Broken There's been lots of chatter on Slashdot and digg about Ajax services. Mostly thanks to the questionable linking to COWS which has ganered press for some reason. One of the main responses went along the lines of "I wouldn't trust some external web site for that part of my site, what if it goes out etc...". That's a fair question, but it's focused on the wrong line of thinking... Yes, running your multi-million dollar website with a dependency on my ClearWind service is a mistake. I have no resources to monitor or maintain it and I might change it on a whim to start charging you for all your traffic. However I would say that services from Google, Yahoo, Flickr, Apple, eBay will all likely put more resources into keeping their site up and running than any site I will be rolling out over the next few years. So, pick a trusted server for your service. Bear in mind the Plone AjaxProxy does caching, another advantage of running through a local proxy. If the destination server goes out temporarily the cache might be catching that. The main use case for Ajax services harks back to a scenario I had at Enfold. In a scenario when you have 20 Plone sites with your software installed and you want to roll out a new service to them - you have a choice, install new software on every client or run a service and have all the servers consume it. Yes, the latter does involve installing software on each installed, but it's an easier install. Take the scenario for image manipulation, you normally have a library that can do a series of manipulations on an image. This then means installing PIL, ImageMagick or so on a server. It's also something that occurs rarely, you do a few manipulations and save it. With an Ajax service, you install the client part of the image manipulation, the Ajax onto the Plone site. You install the libraries on the server. That's a much easier install. You can then test and maintain the Image manipulation service on the server. The advantages are the usual one's you'll get from a service oriented architectures: - each service has a clear API and division from the rest of the software - each service is easily testable - each service is easily supportable and maintainable - each service is cross application - software is easier to install on the client The dependence is on your software and services, not on other people.

Flickr is an Ajax Service

As far as I can tell, Flickr is ready to roll as an Ajax service. It accepts requests using REST and then can respond in XML, using SOAP or XML-RPC. Once transformations are ready to roll on the server, we'll be able to insert the Flickr API key in the AjaxProxy as well. Go for it someone!

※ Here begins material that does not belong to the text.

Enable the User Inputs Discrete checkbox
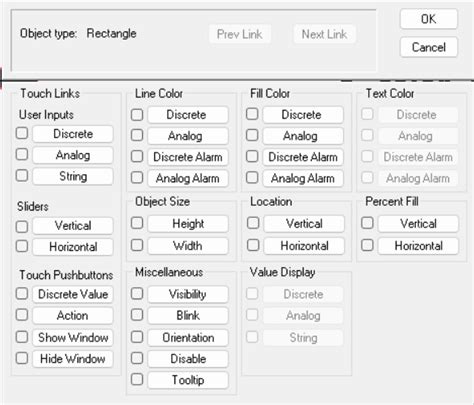pos(22,133)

Ajax services... a spreading idea

This just got onto Slashdot, COWS Ajax. Spookily enough this is exactly what I was blogging about last week or so. Sometimes things hit all at once. A quick peek at COWS and it has:

  • A server side library written in PHP. I don't know much PHP so I can't comment on that.
  • A client side library written in JS that connects to the back end.
  • An example client side spell checker
To quote the site:
The trick is that the URL of the script is not pointing to a javascript file, but instead pointing to something like a PHP or other backend.
Looks like an implementation of Ajax Services to me. I would really like to see more implementations of AjaxProxy, so something in PHP would be really nice if anyone knows more than me it would be great to see.